Patience, they say, is a virtue.
And I don’t have much of it.
At least not in the sense that I am apt to wait quietly for a long time. I don’t do anything quietly.
I admit to getting easily frustrated by little, silly or uncontrollable things. And to complaining, loudly and often.
I realize this isn’t my best personality trait. In my defense, I’m more impatient with myself and inanimate objects than with other humans.
I bring all of this up because it is the time of the year for making new goals, or “resolutions” as we like to call them, at the turn of a new year. As I’ve mulled with others what I might want to pursue in 2013, my shortcomings in the patience department have come up.
You’ve gotta love family for the brutal honesty, and for forcing introspection.
But how do you work on patience? Or even measure your improvement? Is the repitition of the “Serenity Prayer” in my future? Yoga?
In the last month, I’ve grown increasingly agitated as I’ve struggled to figure out how to work on patience and measure my progress.
Then, this week, while reflecting on my 2012 resolution success, I realized I’d really been working on patience all year long!
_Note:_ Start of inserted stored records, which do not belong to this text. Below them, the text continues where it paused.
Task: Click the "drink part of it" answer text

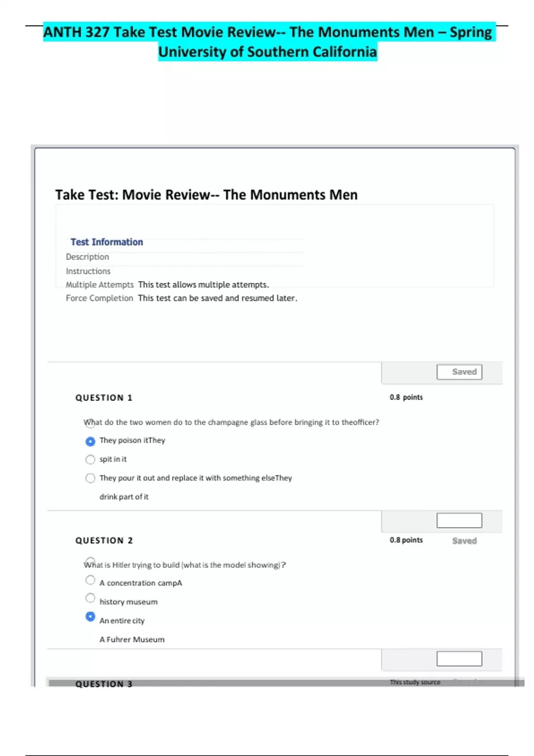Action: tap(124, 497)
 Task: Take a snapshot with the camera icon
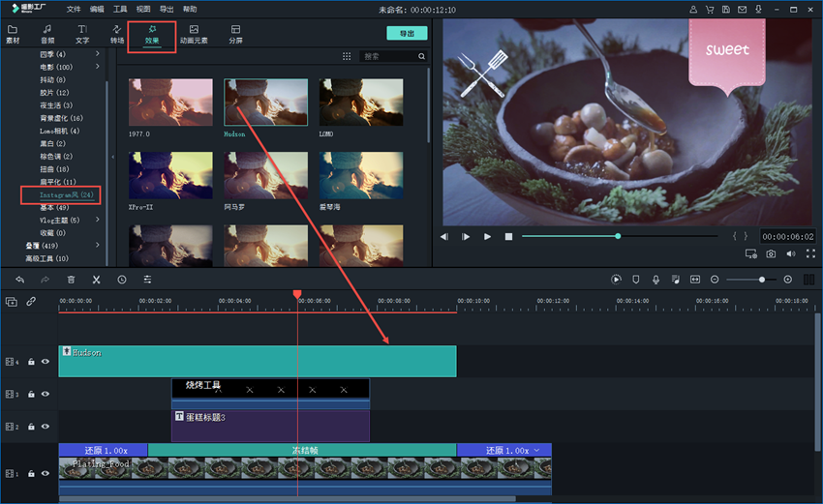[x=771, y=254]
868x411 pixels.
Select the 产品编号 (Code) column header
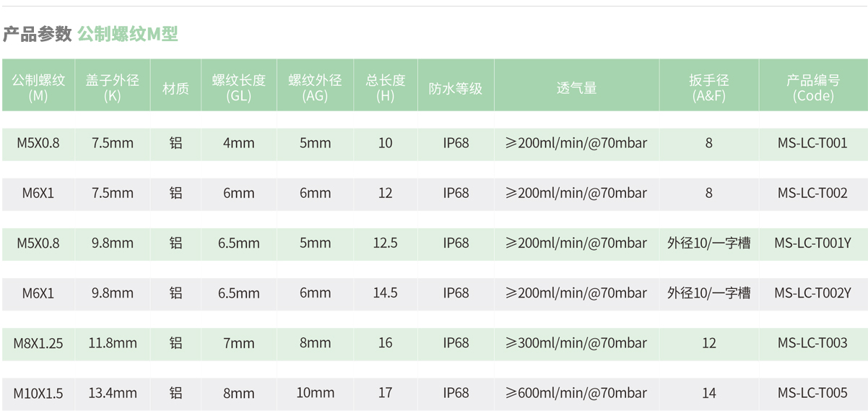click(812, 87)
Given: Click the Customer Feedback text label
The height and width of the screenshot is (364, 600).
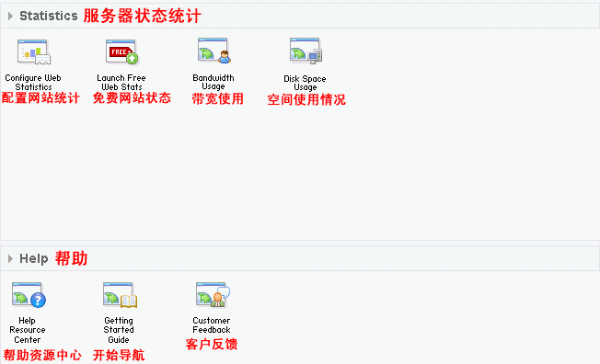Looking at the screenshot, I should point(212,325).
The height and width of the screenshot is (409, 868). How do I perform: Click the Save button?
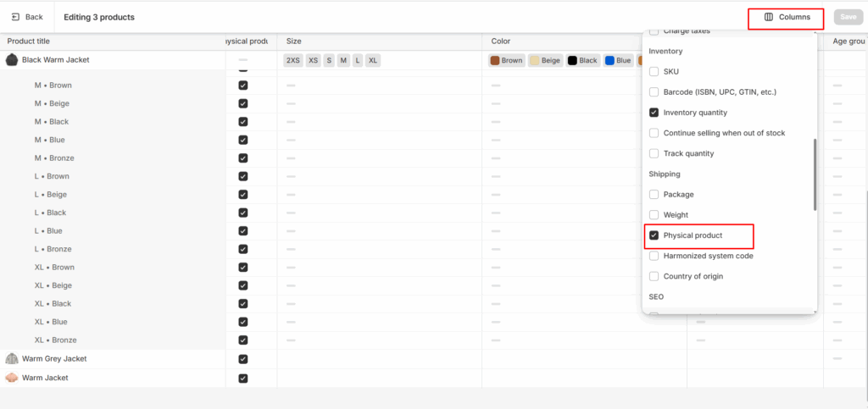[846, 17]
Could I build on what I’d already learned in 2012 and use it to get even better in 2013?
I offer this example:
My No. 1 resolution in 2012 was to boost my 401k after not contributing for two years while self-employed. Specifically, I wanted to bring it up to the level the Wells Fargo “online retirement calculator” said I needed to be at by age 30 to be “on track” to retire by 65.
This involved going back to work full time and diverting almost half my paycheck. Three months in, I got my first statement.
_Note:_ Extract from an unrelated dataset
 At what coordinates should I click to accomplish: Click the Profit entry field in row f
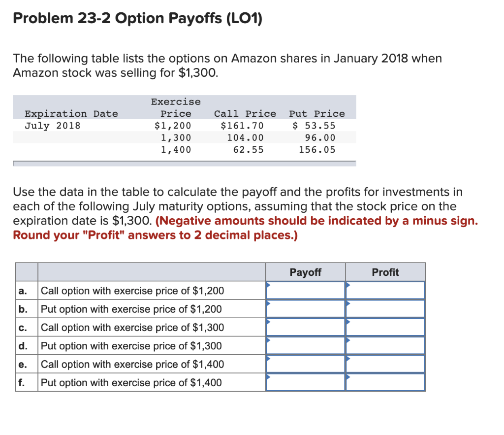(385, 382)
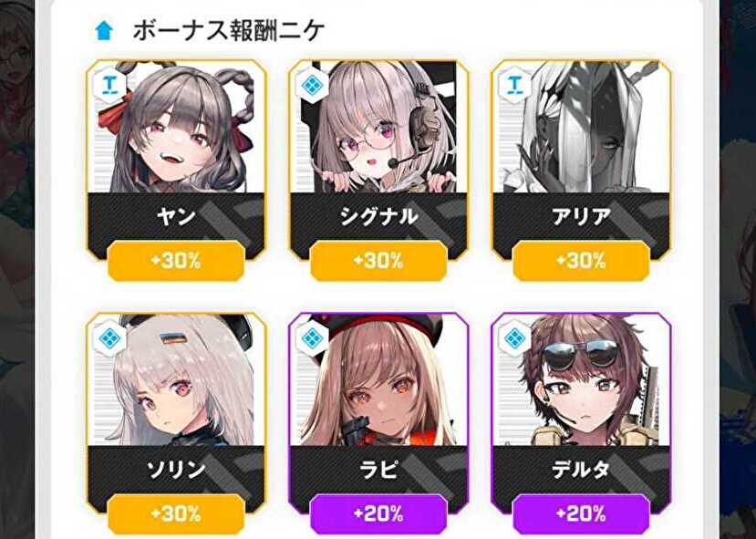Viewport: 756px width, 539px height.
Task: Select the grayscale アリア portrait
Action: [x=582, y=127]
“I’ll never get there,” I whined to my husband. “Why should I bother?” I was on the verge of tears.
“You’re making progress,” Carl insisted, pointing out the line was trending upward, albiet slowly.
“I know. But ...” I said, further raising the pitch of my whine. He interrupted me with a stomp. Then with his hands on his hips and his bottom lip stuck out, he said in his best little girl voice, “But I want it now!”
“But I do!” I replied, sticking out my lip, before we descended into laughter. Later that night, I adjusted my contribution. I wouldn’t miss a few extra cups of coffee on the way to the office, I told myself.
Three months later, I looked at my statement and readjusted it without the drama. Three months later, I did it again. A month ago, I reached the goal I thought was impossible.
The very act of setting a resolution, any resolution, can be a yearlong exercise in patience all by itself. All I really need to do is to be more conscious of how I react to the progress I’m making toward my new goals and reward myself for it.
After all, to accomplish any meaningful long-term goal, perseverance and sustained effort are needed. Both are mentioned in the definition of patience, I might add.